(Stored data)
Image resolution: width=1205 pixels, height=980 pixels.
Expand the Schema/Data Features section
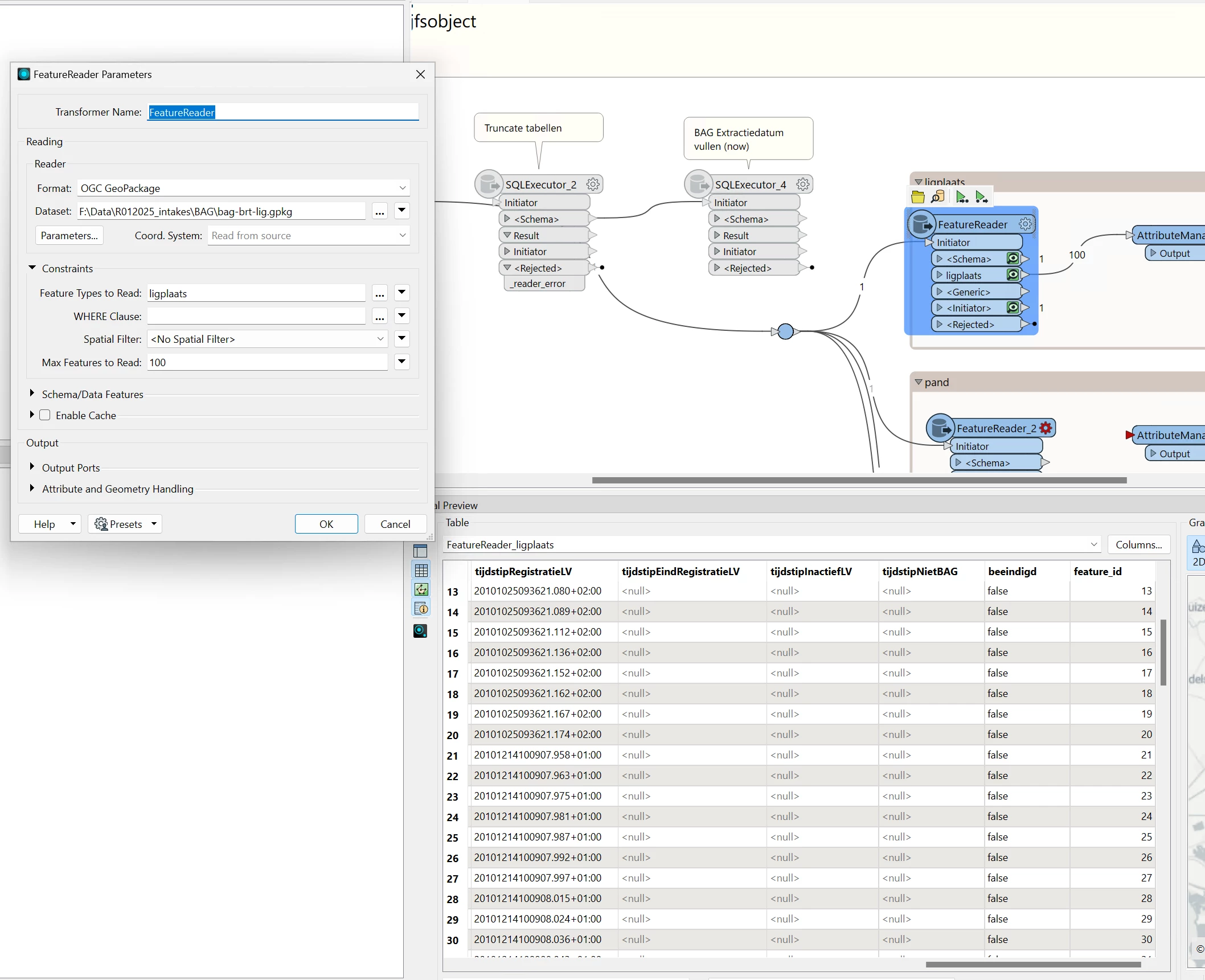click(x=32, y=393)
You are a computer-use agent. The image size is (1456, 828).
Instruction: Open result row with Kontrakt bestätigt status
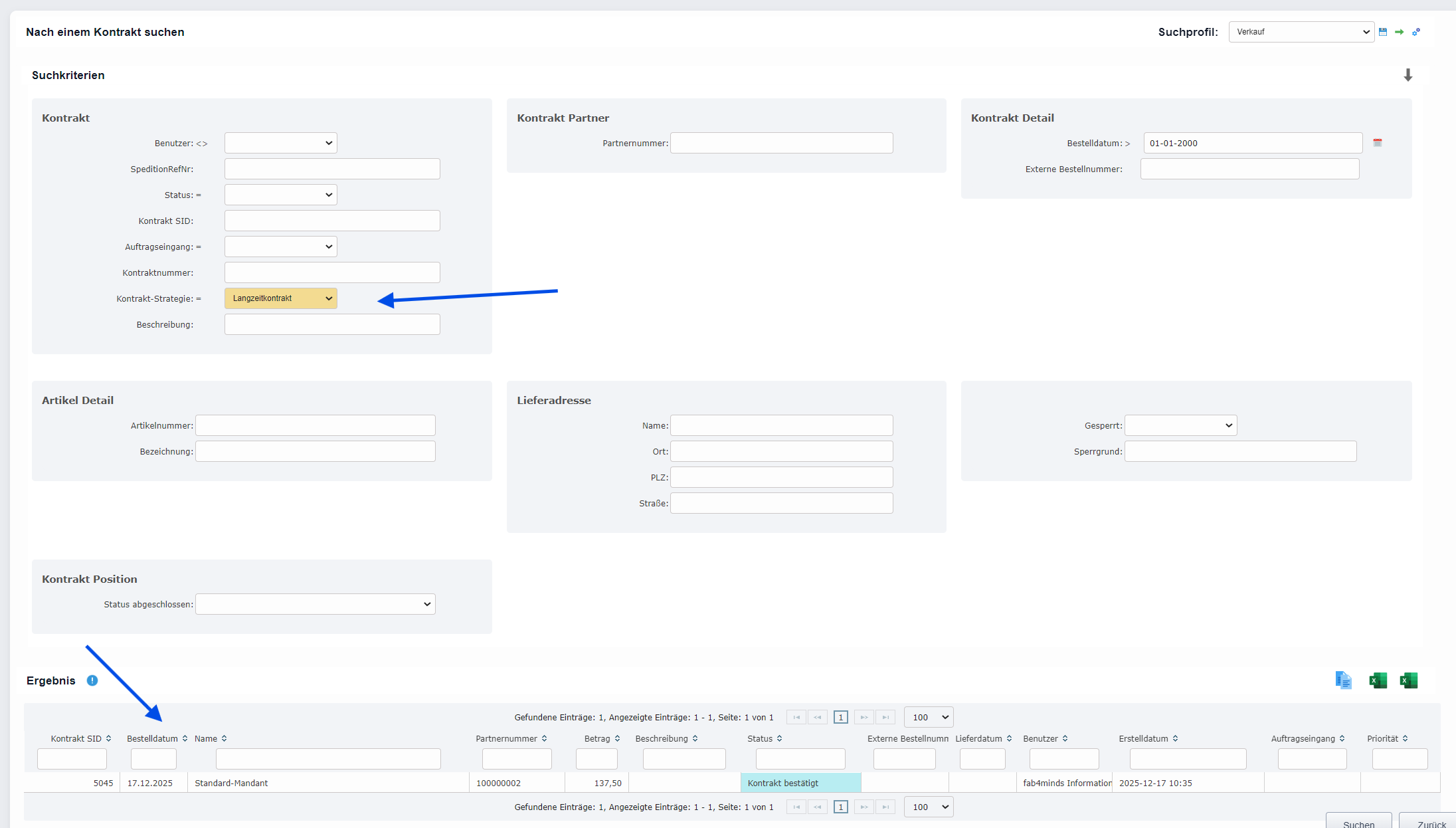(x=800, y=783)
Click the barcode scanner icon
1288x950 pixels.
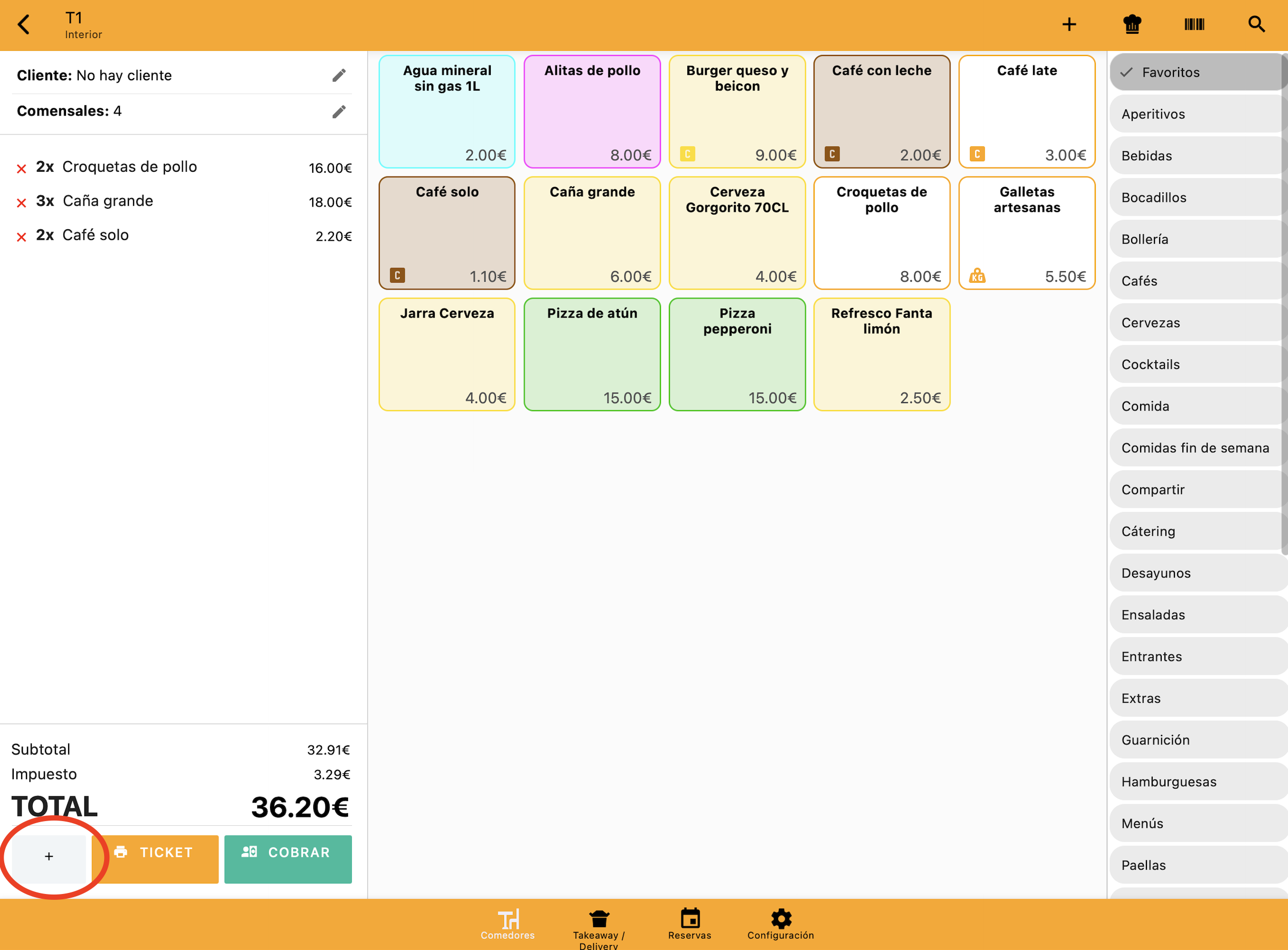(x=1194, y=25)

**Assignment:** Please give an exact copy of the lines from the line containing "Expand the Schema/Data Features section" through the end of the records above, pictures excluded.

**Expected answer:**
Expand the Schema/Data Features section
click(x=32, y=393)
You are a computer-use agent. The image size is (1456, 828).
Instruction: Open result row with Kontrakt bestätigt status
(x=800, y=783)
Click the barcode scanner icon
1288x950 pixels.
(x=1194, y=25)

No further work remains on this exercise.